◆ The problem
Pick out each line of the records that includes the string "from", and copy it.

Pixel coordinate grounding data
= = = =

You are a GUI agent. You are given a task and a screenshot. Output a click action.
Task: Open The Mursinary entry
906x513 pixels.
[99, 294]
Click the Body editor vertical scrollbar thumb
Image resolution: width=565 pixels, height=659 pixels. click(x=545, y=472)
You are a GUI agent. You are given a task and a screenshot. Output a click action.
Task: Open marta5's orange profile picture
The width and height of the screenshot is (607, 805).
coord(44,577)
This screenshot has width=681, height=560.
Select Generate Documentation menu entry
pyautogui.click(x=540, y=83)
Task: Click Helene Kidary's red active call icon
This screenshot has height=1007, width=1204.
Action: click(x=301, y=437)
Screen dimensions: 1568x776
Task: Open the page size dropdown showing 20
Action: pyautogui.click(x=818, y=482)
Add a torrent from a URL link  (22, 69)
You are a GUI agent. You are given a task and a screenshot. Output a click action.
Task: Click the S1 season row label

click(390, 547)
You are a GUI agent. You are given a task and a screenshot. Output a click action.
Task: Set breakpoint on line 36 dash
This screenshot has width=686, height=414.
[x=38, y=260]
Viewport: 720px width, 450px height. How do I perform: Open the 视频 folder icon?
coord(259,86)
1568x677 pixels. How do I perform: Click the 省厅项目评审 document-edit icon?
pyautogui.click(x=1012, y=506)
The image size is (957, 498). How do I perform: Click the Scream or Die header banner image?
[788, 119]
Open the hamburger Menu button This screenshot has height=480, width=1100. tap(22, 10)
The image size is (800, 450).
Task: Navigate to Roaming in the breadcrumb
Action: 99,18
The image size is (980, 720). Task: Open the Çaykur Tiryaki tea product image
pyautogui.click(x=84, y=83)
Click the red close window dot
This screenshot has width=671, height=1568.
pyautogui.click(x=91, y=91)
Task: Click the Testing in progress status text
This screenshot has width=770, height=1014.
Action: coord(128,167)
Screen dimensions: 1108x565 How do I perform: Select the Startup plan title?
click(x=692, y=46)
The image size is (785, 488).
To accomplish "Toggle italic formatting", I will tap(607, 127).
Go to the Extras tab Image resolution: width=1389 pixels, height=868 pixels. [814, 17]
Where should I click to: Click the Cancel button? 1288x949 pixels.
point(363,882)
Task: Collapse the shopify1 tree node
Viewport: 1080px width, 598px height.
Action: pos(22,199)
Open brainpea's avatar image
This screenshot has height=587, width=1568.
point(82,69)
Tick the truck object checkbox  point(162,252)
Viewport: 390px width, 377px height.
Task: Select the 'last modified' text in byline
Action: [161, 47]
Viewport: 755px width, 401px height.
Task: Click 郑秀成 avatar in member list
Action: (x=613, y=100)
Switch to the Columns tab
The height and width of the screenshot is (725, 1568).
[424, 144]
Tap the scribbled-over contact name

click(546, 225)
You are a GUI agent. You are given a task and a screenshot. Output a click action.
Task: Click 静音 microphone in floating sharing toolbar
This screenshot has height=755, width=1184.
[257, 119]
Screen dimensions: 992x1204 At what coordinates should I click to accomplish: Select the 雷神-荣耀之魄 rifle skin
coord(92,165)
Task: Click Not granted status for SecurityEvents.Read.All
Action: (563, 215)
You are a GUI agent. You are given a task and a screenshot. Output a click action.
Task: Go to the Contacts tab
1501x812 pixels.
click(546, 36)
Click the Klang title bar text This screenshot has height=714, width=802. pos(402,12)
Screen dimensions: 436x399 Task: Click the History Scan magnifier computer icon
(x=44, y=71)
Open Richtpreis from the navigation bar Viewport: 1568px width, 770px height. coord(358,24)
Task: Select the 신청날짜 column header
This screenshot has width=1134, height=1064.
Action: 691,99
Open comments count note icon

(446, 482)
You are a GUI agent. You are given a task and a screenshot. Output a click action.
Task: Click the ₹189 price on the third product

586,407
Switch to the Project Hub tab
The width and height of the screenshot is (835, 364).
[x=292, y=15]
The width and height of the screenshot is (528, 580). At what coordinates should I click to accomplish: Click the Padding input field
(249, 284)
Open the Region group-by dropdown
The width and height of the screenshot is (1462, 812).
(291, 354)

= = = =

◆ Response for this exercise
Add a torrent from a URL link  (22, 69)
Open Richtpreis from the navigation bar Viewport: 1568px width, 770px height. coord(358,24)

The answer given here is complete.